# YOUR ASSIGNMENT
Print the lines that run from the line with "Tap the Block height value" to the line with "368x188 pixels.", keeping both end lines, exactly as they appear in the entries below, and nothing else.

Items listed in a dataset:

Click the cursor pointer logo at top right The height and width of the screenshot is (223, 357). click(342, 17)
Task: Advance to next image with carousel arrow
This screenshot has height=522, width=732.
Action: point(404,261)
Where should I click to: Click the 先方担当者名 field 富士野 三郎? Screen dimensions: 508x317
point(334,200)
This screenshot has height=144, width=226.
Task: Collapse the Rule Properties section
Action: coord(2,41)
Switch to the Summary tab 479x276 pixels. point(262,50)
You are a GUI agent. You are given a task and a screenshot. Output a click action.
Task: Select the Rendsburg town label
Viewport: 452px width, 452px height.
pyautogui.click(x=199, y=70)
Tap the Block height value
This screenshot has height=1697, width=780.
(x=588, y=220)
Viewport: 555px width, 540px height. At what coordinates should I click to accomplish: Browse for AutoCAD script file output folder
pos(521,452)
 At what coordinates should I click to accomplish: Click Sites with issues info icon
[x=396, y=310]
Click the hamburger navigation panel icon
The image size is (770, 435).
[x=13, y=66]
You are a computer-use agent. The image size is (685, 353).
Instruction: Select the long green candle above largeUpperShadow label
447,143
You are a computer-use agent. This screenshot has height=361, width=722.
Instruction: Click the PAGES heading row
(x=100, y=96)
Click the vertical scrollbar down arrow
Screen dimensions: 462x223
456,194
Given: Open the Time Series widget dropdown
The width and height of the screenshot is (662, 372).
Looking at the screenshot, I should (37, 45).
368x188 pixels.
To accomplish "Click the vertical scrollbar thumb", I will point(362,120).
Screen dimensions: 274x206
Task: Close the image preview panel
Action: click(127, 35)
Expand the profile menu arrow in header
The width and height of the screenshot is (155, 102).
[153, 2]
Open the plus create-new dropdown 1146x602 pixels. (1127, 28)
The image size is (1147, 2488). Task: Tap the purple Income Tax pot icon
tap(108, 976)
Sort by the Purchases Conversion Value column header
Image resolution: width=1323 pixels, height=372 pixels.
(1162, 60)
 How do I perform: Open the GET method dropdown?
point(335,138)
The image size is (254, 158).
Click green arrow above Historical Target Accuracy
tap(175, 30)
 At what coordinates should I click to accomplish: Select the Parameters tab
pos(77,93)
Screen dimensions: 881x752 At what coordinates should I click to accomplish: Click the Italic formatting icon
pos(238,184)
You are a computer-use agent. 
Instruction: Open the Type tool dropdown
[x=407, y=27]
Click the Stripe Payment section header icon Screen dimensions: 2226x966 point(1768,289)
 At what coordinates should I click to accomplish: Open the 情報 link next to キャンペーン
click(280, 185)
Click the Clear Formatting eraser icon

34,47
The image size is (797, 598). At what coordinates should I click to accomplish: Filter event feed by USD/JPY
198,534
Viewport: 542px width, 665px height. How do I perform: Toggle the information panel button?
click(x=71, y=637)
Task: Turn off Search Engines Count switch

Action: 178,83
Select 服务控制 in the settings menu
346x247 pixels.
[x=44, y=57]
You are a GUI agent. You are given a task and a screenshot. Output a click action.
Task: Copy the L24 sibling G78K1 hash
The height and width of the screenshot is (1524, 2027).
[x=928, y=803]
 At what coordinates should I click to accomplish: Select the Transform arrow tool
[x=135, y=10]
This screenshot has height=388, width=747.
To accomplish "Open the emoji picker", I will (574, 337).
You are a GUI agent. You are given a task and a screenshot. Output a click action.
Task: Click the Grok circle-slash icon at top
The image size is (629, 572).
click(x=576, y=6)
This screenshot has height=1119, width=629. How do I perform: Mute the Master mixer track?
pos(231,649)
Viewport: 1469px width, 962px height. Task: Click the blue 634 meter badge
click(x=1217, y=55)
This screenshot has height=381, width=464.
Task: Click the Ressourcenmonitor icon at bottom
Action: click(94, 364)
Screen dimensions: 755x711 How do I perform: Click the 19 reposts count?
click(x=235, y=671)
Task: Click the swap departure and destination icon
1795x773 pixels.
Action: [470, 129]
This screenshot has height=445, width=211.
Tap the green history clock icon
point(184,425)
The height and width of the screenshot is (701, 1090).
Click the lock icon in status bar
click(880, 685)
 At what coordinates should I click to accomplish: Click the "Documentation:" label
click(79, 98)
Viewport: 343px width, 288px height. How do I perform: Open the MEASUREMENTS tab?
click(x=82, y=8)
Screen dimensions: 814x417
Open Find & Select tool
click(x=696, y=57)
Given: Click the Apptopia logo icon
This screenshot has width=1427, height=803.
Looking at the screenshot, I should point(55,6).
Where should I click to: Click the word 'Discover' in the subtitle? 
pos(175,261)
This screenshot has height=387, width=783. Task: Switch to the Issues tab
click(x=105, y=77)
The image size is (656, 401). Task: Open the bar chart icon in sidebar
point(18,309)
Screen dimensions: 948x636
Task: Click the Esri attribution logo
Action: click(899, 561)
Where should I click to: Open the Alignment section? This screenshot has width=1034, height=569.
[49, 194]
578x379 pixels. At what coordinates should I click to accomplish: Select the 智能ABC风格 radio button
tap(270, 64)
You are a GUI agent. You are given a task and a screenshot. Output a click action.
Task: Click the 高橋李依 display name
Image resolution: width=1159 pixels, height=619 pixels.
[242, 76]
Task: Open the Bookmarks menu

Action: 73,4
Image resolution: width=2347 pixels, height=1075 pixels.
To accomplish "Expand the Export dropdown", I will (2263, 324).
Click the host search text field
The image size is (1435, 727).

# EXPECTED ANSWER
Tap the Block height value
This screenshot has height=1697, width=780.
(x=588, y=220)
Viewport: 555px width, 540px height. At what coordinates should I click to accomplish: Browse for AutoCAD script file output folder
pos(521,452)
 At what coordinates should I click to accomplish: Click Sites with issues info icon
[x=396, y=310]
Click the hamburger navigation panel icon
The image size is (770, 435).
[x=13, y=66]
You are a computer-use agent. The image size is (685, 353).
Instruction: Select the long green candle above largeUpperShadow label
447,143
You are a computer-use agent. This screenshot has height=361, width=722.
Instruction: Click the PAGES heading row
(x=100, y=96)
Click the vertical scrollbar down arrow
Screen dimensions: 462x223
456,194
Given: Open the Time Series widget dropdown
The width and height of the screenshot is (662, 372).
Looking at the screenshot, I should (37, 45).
368x188 pixels.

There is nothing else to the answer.